# 作業目標
榛名神社についての本文のうち、「群馬県高崎市の北部、榛名山の」という語句のあるところから書き始め、「とした空気に満たされている。」という語句の後で止めて、その範囲を一字一句違えずに写し取ってください。

# 提示本文
群馬県高崎市の北部、榛名山のそびえる山深いところに榛名神社が鎮座している。1400年以上も前に創建されたという古社で、火産霊神と埴山毘売神を主祭神として祀る。榛名神社へ参拝した。
榛名神社
榛名神社は群馬県高崎市の北部、上毛三山のひとつに数えられる名山、榛名山から連なる山中深くに鎮座している。参道入口までは県道が通じて訪れるのも比較的容易だが、榛名川に沿った参道を辿って本殿へと向かえばますます山々は深くなり、周囲には巨樹が聳え、奇岩が覗く。やがて石段を登った先には岩崖に抱かれるようにして社殿が建ち、御姿岩が聳える。その光景はまさに神域、世俗からは遠く離れて凛とした空気に満たされている。

# データ抜粋
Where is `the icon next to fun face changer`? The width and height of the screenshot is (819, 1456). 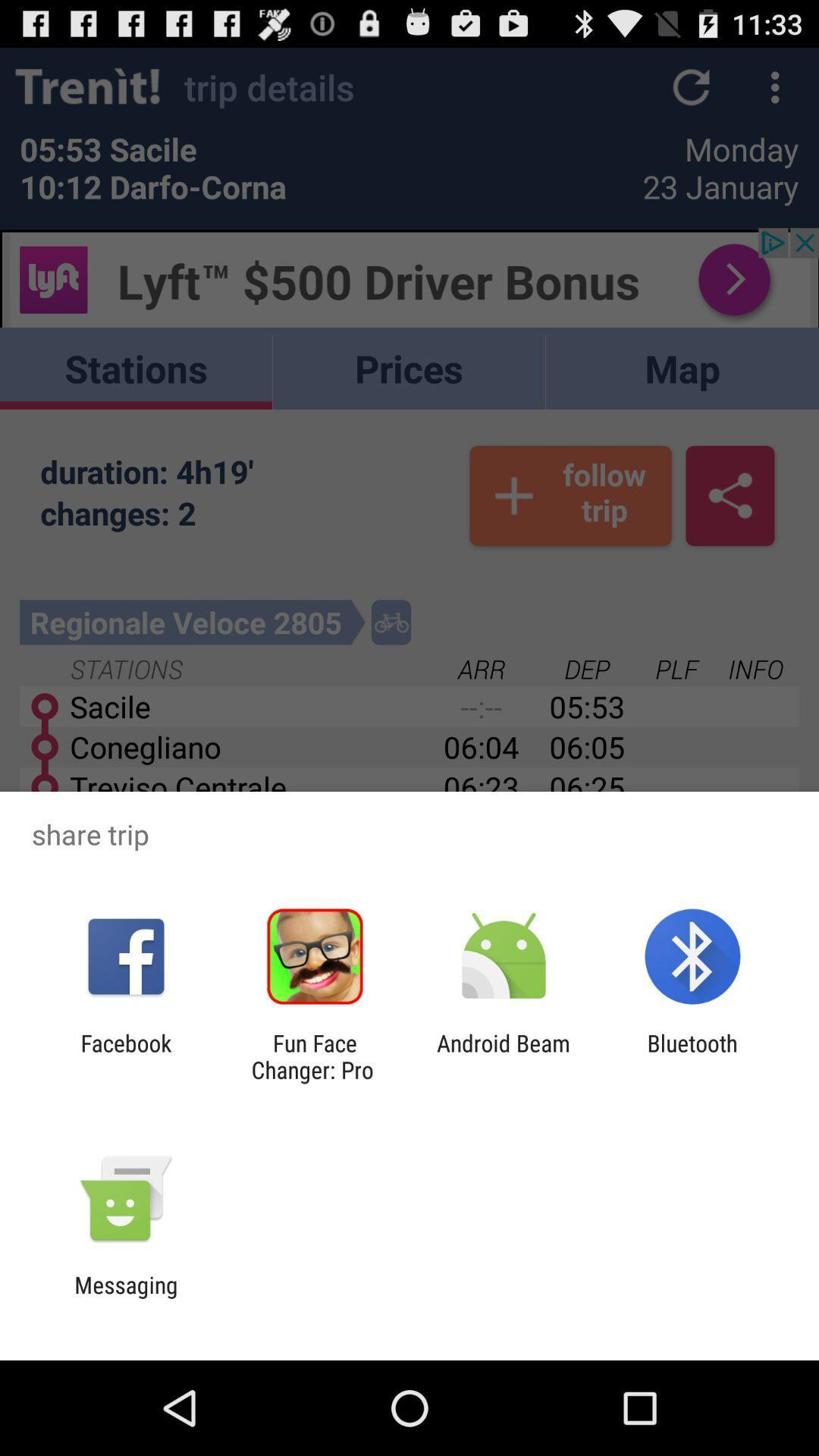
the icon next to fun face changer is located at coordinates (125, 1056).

--

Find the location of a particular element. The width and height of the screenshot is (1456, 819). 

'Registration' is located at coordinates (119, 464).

# 結果
群馬県高崎市の北部、榛名山のそびえる山深いところに榛名神社が鎮座している。1400年以上も前に創建されたという古社で、火産霊神と埴山毘売神を主祭神として祀る。榛名神社へ参拝した。
榛名神社
榛名神社は群馬県高崎市の北部、上毛三山のひとつに数えられる名山、榛名山から連なる山中深くに鎮座している。参道入口までは県道が通じて訪れるのも比較的容易だが、榛名川に沿った参道を辿って本殿へと向かえばますます山々は深くなり、周囲には巨樹が聳え、奇岩が覗く。やがて石段を登った先には岩崖に抱かれるようにして社殿が建ち、御姿岩が聳える。その光景はまさに神域、世俗からは遠く離れて凛とした空気に満たされている。